Friday, March 20, 2009

WASHINGTON (Reuters) - A protein that signals inflammation and heart disease may also show that a person has a high risk of cancer, researchers said on Friday.

People with high levels of C-reactive protein or CRP, already being studied for its links to heart disease, had a 30 percent higher risk of cancer, Danish researchers found. And cancer patients with the highest CRP levels were 80 percent more likely to die early, they found.

"These findings are preliminary and more research is needed to determine a precise link between CRP levels and cancer," said Dr. Eric Winer, of the Dana-Farber Cancer Institute and Harvard Medical School in Boston.

"However, these findings support a possible link between inflammation and cancer, and the C-reactive protein test could one day be used to help select those patients who should be more frequently screened for cancer," Winer added in a statement released by the American Society of Clinical Oncology.

Dr. Kristine Allin and colleagues at the University of Copenhagen studied more than 10,000 people who had their CRP levels measured and then who were followed for 16 years.

About 1,600 developed cancer over this time and if they had high CRP levels at the beginning of the study, they were 30 percent more likely to be in this group of cancer patients.

And if a person both developed cancer and had high CRP levels, they were 80 percent more likely to die, whether from the cancer or something else, regardless of whether the cancer spread in their bodies, Allin's team reported in the Journal of Clinical Oncology.
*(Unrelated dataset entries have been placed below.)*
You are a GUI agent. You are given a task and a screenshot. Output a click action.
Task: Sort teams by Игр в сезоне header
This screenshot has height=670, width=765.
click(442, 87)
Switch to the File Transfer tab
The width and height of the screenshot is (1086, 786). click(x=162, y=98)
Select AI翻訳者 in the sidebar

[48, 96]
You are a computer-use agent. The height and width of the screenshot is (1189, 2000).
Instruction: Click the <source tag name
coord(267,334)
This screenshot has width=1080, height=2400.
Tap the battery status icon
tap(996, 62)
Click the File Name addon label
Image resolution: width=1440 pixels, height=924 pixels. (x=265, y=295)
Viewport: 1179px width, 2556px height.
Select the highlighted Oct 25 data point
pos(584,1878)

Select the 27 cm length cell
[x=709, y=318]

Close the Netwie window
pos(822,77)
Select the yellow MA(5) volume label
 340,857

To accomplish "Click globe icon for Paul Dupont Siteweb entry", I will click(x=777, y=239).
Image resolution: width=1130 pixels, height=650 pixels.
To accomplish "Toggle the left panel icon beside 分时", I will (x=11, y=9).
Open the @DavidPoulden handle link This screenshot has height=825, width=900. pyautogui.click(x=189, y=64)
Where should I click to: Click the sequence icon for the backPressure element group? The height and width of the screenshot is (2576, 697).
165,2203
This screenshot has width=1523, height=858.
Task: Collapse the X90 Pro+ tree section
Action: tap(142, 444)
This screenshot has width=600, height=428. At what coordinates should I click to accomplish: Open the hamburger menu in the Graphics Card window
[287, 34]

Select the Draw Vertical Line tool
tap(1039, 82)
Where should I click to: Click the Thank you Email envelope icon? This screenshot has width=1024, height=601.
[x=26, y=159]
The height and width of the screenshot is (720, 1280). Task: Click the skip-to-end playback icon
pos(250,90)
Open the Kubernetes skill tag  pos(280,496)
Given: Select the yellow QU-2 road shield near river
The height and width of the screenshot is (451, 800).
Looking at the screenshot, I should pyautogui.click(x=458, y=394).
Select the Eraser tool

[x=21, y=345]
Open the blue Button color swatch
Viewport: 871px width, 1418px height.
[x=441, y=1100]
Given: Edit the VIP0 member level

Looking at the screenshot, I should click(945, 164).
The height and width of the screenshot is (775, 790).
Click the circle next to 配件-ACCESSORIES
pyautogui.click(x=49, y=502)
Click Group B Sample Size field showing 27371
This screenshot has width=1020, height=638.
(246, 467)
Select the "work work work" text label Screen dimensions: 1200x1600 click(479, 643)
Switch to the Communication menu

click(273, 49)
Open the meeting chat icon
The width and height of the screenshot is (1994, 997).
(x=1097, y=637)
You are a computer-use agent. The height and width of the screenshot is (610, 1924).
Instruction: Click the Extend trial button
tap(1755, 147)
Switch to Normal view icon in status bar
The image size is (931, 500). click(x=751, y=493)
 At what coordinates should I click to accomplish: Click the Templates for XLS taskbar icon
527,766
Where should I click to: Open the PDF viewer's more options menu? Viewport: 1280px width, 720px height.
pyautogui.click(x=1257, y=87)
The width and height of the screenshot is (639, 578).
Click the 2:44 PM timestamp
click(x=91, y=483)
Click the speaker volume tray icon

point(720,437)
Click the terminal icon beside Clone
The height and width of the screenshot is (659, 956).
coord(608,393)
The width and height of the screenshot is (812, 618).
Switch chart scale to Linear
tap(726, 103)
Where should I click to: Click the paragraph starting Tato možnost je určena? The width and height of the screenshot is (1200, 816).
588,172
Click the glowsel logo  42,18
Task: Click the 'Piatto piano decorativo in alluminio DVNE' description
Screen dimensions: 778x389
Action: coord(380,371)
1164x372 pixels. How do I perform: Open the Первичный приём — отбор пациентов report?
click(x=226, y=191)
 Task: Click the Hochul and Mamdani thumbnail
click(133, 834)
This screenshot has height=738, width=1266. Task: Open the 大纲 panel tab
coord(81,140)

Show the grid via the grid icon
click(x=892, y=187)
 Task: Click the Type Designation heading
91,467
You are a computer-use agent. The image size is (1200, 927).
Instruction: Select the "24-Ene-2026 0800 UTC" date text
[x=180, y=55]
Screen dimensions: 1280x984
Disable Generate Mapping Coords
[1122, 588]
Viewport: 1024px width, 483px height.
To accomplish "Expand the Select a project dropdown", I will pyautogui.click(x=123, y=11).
Five years after cancer diagnosis, 40 percent of patients with high CRP levels were alive, compared with 70 percent of patients with low CRP levels.

CRP is associated with inflammation -- an activation of the immune system. It is not clear precisely if inflammation may cause heart disease and cancer, or if it is a symptom of the diseases, but some doctors are beginning to believe that measurements of CRP should be part of a regular health check.

"In addition to predicting heart disease risk, this simple test could help us assess a patient's future cancer risk and eventual cancer prognosis," Allin said in a statement.